_EXERCISE DESCRIPTION:_ Write out exactly, please, the lines from the one containing "You are a computer-use agent. The" to the end of the material.

══ RECORDS ══

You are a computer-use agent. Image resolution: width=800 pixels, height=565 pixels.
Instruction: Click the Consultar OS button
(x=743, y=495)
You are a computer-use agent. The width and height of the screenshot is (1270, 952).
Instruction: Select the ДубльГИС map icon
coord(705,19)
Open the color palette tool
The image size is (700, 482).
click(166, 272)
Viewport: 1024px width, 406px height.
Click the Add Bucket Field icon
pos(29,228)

═══

_RESULT:_
You are a computer-use agent. The width and height of the screenshot is (1270, 952).
Instruction: Select the ДубльГИС map icon
coord(705,19)
Open the color palette tool
The image size is (700, 482).
click(166, 272)
Viewport: 1024px width, 406px height.
Click the Add Bucket Field icon
pos(29,228)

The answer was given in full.